Ans 1 :
Malware :
- Malware is a malicious software intentionally designed to
provide damage to your computer network whether it is your
computer, server, or client machine.
- Malware consists of code developed by attackers, designed to
cause major damage to data by altering, deleting, or accessing it
in an unauthorized way.
- It is typically delivered in the form of a link or file over
email. It requires to run the file or click the malicious link to
execute it.
- There are different types of malware like viruses, worms,
spyware, trojans, and ransomware.
- If malware exists in your system, user actions are mainly
responsible for its spread either my emails, social media, or
messaging.
Types of Malware :
1. Virus:
Viruses are
designed to damage the target computer by corrupting data,
reformatting your hard disk, or completely shutting down your
system by inserting their code in software programs.
2.
Worm: A worm is a standalone
program that replicates itself to infect other computers, without
requiring action from anyone. They are used to execute a
payload that can delete files on a host system, encrypt data for a
ransomware attack, steal information, delete files, and create
botnets.
3.
Trojan: Using trojans, the
attacker can steal data, install malware, modify files, monitor
user activity, destroy data, steal financial information, conduct
denial of service (DoS) attacks on targeted web
addresses.
4.
Spyware: Spyware is designed to
track your browsing habits and internet activity. Spying
capabilities can include activity monitoring, collecting
keystrokes, and harvesting of account information, logins, and
financial data.
5.
Adware:
Malicious adware can collect data on you, redirect you to
advertising sites, and change your internet browser settings, your
default browser and search settings, and your homepage.
6. Ransomware:
Ransomware
is a type of malware that holds your data captive and demands
payment to release the data back to you.

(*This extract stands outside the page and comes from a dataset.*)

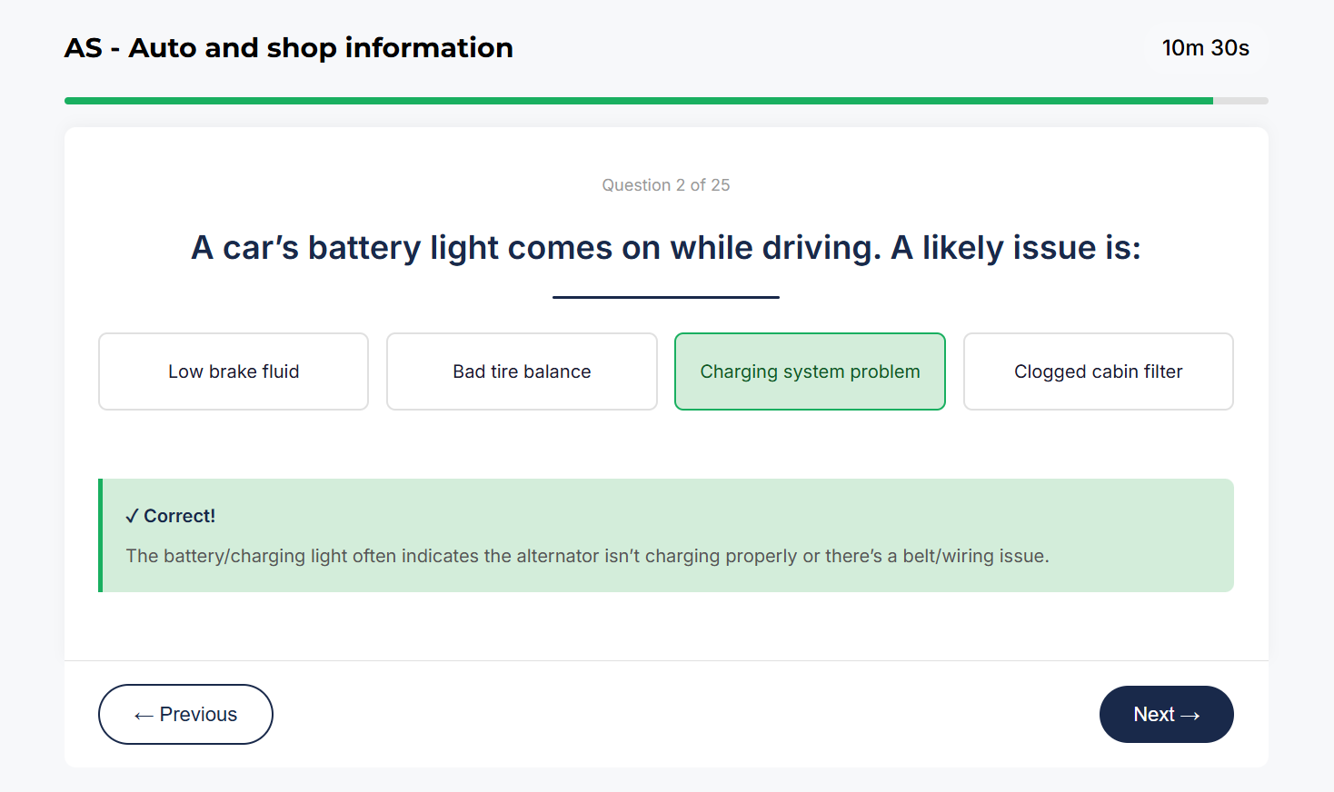Viewport: 1334px width, 792px height.
Task: Advance to the next question with Next
Action: coord(1166,714)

It restricts user access
to the computer by encrypting files on the hard drive and
displaying messages that are intended to force the user to pay the
attacker to release the restrictions and regain access to the
computer.
Viruses :
- It is a program (malicious code) that replicates itself by
altering other computer programs and inserting its code there
causing malfunction of the infected programs.

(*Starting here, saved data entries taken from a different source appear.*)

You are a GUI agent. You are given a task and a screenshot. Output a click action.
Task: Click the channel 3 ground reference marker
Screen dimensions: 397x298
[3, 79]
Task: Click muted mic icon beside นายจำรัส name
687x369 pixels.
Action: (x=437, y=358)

- As the name says, it spreads from host to host and can
replicate itself.
- They can be spread through email and text message attachments,
Internet file downloads, and social media links.

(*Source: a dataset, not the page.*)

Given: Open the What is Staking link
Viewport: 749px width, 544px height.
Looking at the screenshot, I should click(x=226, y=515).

- There are different types of viruses like boot sector virus,
resident virus, direct action virus, polymorphic virus, etc.
- They can flood traffic in the network, disrupt systems
performance, and causing frequent crashes to computer
software.
Types of Viruses :
1. Boot sector virus: This type of virus can take control when
you boot your computer. One way it can spread is by plugging an
infected USB drive into your computer.
2. Web scripting virus: This virus exploits the code of web
browsers and web pages. If you access a malicious web page, the
virus can infect your computer.
3. Browser hijacker: This virus “hijacks” certain web browser
functions, and you may be automatically directed to an unintended
website.
4. Resident virus: This is a general term for
any virus that inserts itself in a computer system’s memory. It can
execute anytime when an operating system loads.
5. Direct action virus: This virus comes into
action when you execute a file containing a virus. Otherwise, it
remains dormant.
6. Polymorphic virus: A polymorphic virus
changes its code each time an infected file is executed. It does
this to evade antivirus programs.
7. File infector virus: This common virus
inserts malicious code into executable files — files used to
perform certain functions or operations on a system.
8. Multipartite virus: This virus infects and
spreads in multiple ways. It can infect both program files and
system sectors.
9. Macro Virus: Macro viruses are written in
the same macro language used for software applications. Such
viruses spread when you open an infected document, often through
email attachments.
10. Overwrite Virus: This virus deletes all the
files that it infects and spreads through emails.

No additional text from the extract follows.